Collected data
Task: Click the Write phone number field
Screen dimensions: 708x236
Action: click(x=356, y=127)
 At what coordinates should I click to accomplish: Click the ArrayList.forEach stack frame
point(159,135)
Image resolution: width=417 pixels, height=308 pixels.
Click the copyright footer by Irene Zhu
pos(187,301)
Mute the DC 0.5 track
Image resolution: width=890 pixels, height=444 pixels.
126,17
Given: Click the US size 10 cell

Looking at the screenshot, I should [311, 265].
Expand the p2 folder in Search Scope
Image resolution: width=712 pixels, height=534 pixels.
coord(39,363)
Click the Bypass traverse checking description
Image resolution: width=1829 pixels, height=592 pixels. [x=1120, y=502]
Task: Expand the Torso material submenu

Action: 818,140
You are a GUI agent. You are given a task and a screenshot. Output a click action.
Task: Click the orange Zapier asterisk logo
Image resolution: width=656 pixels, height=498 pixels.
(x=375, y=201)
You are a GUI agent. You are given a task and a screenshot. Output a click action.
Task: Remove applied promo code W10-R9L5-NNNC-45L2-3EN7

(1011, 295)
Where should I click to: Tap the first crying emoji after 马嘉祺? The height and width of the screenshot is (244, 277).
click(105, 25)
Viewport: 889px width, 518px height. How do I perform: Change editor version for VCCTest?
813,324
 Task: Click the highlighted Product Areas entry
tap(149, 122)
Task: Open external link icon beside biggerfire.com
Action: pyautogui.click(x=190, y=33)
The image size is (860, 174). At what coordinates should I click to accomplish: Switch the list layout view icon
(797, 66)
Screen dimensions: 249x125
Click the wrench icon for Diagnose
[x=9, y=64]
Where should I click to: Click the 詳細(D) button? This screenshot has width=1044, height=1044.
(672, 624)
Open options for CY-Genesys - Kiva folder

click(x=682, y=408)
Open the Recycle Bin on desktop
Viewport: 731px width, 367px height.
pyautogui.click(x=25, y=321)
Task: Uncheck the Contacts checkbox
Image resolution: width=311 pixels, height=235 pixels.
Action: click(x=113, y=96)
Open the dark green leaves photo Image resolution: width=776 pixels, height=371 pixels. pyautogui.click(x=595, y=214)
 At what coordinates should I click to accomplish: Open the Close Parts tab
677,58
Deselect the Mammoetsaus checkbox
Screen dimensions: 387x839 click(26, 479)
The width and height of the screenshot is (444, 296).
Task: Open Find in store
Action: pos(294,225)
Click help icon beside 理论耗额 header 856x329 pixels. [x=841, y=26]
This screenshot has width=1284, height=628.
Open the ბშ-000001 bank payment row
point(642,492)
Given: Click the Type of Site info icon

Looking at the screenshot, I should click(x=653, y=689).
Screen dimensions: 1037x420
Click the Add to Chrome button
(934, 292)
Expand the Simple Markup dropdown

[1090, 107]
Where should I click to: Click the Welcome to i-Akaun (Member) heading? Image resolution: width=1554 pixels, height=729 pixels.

• [What to work on]:
Lines from the one containing "Screen dimensions: 1037x420" through the last line of the data above are the only output wanted; restate them exactly.

• [Answer box]:
Screen dimensions: 1037x420
Click the Add to Chrome button
(934, 292)
Expand the Simple Markup dropdown

[1090, 107]
Where should I click to: Click the Welcome to i-Akaun (Member) heading? Image resolution: width=1554 pixels, height=729 pixels.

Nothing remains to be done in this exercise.